Aim of the task:
Output must match the records, character for character.

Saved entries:

Content starts

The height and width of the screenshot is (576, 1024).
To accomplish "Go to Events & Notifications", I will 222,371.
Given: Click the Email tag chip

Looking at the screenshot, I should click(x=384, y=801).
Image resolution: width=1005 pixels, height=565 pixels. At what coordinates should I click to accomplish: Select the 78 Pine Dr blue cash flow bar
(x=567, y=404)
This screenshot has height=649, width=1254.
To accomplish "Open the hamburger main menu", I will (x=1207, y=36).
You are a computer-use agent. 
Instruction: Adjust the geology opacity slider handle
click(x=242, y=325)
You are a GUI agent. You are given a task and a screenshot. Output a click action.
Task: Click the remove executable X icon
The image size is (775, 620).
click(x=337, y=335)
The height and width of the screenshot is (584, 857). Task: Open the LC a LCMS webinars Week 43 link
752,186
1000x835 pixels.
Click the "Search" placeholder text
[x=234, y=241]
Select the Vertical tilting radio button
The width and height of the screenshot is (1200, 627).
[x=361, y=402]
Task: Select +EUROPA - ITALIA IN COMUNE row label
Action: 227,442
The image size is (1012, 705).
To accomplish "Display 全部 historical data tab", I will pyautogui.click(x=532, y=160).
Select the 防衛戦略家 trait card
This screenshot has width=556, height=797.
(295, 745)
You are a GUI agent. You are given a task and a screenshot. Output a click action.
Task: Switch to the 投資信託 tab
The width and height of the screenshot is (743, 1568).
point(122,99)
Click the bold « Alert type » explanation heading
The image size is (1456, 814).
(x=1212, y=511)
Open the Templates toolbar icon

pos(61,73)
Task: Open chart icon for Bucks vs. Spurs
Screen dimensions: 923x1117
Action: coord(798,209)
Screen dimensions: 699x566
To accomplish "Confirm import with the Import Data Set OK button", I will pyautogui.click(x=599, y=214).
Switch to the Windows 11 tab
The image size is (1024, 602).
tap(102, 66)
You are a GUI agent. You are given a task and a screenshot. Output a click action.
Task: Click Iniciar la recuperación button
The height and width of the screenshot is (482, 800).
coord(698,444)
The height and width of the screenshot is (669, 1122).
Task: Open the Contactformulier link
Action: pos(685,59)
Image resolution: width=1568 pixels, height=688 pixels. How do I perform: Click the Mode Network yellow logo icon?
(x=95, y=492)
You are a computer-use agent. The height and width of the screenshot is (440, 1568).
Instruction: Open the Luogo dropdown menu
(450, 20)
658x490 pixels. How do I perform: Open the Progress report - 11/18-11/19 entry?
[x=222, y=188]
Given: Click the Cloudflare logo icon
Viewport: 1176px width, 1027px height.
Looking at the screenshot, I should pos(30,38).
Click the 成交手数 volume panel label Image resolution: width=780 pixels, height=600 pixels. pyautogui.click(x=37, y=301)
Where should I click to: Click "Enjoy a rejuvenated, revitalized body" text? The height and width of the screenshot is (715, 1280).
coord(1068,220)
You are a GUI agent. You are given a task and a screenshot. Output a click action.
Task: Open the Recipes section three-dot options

Content ends

Output:
The height and width of the screenshot is (576, 1024).
To accomplish "Go to Events & Notifications", I will 222,371.
Given: Click the Email tag chip

Looking at the screenshot, I should click(x=384, y=801).
Image resolution: width=1005 pixels, height=565 pixels. At what coordinates should I click to accomplish: Select the 78 Pine Dr blue cash flow bar
(x=567, y=404)
This screenshot has height=649, width=1254.
To accomplish "Open the hamburger main menu", I will (x=1207, y=36).
You are a computer-use agent. 
Instruction: Adjust the geology opacity slider handle
click(x=242, y=325)
You are a GUI agent. You are given a task and a screenshot. Output a click action.
Task: Click the remove executable X icon
The image size is (775, 620).
click(x=337, y=335)
The height and width of the screenshot is (584, 857). Task: Open the LC a LCMS webinars Week 43 link
752,186
1000x835 pixels.
Click the "Search" placeholder text
[x=234, y=241]
Select the Vertical tilting radio button
The width and height of the screenshot is (1200, 627).
[x=361, y=402]
Task: Select +EUROPA - ITALIA IN COMUNE row label
Action: 227,442
The image size is (1012, 705).
To accomplish "Display 全部 historical data tab", I will pyautogui.click(x=532, y=160).
Select the 防衛戦略家 trait card
This screenshot has width=556, height=797.
(295, 745)
You are a GUI agent. You are given a task and a screenshot. Output a click action.
Task: Switch to the 投資信託 tab
The width and height of the screenshot is (743, 1568).
point(122,99)
Click the bold « Alert type » explanation heading
The image size is (1456, 814).
(x=1212, y=511)
Open the Templates toolbar icon

pos(61,73)
Task: Open chart icon for Bucks vs. Spurs
Screen dimensions: 923x1117
Action: coord(798,209)
Screen dimensions: 699x566
To accomplish "Confirm import with the Import Data Set OK button", I will pyautogui.click(x=599, y=214).
Switch to the Windows 11 tab
The image size is (1024, 602).
tap(102, 66)
You are a GUI agent. You are given a task and a screenshot. Output a click action.
Task: Click Iniciar la recuperación button
The height and width of the screenshot is (482, 800).
coord(698,444)
The height and width of the screenshot is (669, 1122).
Task: Open the Contactformulier link
Action: pos(685,59)
Image resolution: width=1568 pixels, height=688 pixels. How do I perform: Click the Mode Network yellow logo icon?
(x=95, y=492)
You are a computer-use agent. The height and width of the screenshot is (440, 1568).
Instruction: Open the Luogo dropdown menu
(450, 20)
658x490 pixels. How do I perform: Open the Progress report - 11/18-11/19 entry?
[x=222, y=188]
Given: Click the Cloudflare logo icon
Viewport: 1176px width, 1027px height.
Looking at the screenshot, I should pos(30,38).
Click the 成交手数 volume panel label Image resolution: width=780 pixels, height=600 pixels. pyautogui.click(x=37, y=301)
Where should I click to: Click "Enjoy a rejuvenated, revitalized body" text? The height and width of the screenshot is (715, 1280).
coord(1068,220)
You are a GUI agent. You are given a task and a screenshot. Output a click action.
Task: Open the Recipes section three-dot options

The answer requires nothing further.